In a posts from two weeks ago I talked about trees and how they expose more information about a sentence. This week I trained a model to measure the similarities in two sentences. Here is a summary of the project, what worked and what did not, as well as the next steps.
Deep learning has spurred significant advances in Natural Language Processing. Models like Neural Machine Translation have transformed our approach to language translation with wild success. However, most natural language models use sentences as their input and sentence are ambiguous. Two words next to each other in a sentence may not necessarily be communicating connected parts of the message. For instance, in the sentence, “Nancy took the glass”, the words ‘took’ and ‘the’ are next to each other but they are not connected parts of the message. As a result, language models that use sentences take advantage of only a subset of the information in the sentence.

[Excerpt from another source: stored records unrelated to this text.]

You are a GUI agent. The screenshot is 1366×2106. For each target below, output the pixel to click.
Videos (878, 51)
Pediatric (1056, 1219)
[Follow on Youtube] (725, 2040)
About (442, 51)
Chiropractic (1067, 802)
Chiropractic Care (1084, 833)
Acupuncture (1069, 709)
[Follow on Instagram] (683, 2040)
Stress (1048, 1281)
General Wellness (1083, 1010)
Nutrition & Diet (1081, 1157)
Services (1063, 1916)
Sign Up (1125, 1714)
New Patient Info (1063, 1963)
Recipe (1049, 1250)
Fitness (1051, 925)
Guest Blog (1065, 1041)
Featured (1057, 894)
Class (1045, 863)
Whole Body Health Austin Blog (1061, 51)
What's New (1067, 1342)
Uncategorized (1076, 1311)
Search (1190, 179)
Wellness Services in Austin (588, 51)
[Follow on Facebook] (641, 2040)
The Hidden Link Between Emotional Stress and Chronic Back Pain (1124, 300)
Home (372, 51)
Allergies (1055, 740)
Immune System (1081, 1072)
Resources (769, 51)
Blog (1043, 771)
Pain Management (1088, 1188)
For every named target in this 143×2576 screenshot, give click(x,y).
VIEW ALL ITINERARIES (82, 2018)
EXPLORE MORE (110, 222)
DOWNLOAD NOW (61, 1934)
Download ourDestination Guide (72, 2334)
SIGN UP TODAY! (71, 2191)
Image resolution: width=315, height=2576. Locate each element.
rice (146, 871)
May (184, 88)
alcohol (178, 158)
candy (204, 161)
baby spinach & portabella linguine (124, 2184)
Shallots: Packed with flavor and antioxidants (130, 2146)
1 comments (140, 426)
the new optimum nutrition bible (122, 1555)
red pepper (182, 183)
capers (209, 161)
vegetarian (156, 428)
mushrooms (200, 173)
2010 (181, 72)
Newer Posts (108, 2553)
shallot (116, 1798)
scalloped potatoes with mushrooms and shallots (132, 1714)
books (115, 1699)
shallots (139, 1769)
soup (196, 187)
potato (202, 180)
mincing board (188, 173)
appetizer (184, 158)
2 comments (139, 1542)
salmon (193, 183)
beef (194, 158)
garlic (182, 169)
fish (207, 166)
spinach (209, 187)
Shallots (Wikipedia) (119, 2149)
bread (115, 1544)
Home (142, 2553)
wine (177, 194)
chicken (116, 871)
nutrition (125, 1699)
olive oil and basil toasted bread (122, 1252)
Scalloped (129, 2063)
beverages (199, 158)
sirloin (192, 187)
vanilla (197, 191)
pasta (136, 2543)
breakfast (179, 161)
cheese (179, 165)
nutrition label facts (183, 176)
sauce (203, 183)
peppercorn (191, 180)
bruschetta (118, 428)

In this project I use tree representations of sentences (called dependency trees) as a way to make the relationships between words more apparent for deep learning models. I test multiple approaches including converting the the sentence into a linear representation of a tree before feeding it into an LSTM, and modifying the LSTM cell to be applied on tree structured data as described in Kai Tai et al, 2015. To test the added benefit of having clear relationships between words in the sentence, I compare the performance of a models using regular sentences and the others using tree represented sentences on a task that requires some semantic understanding like the relatedness of two sentences and question answering.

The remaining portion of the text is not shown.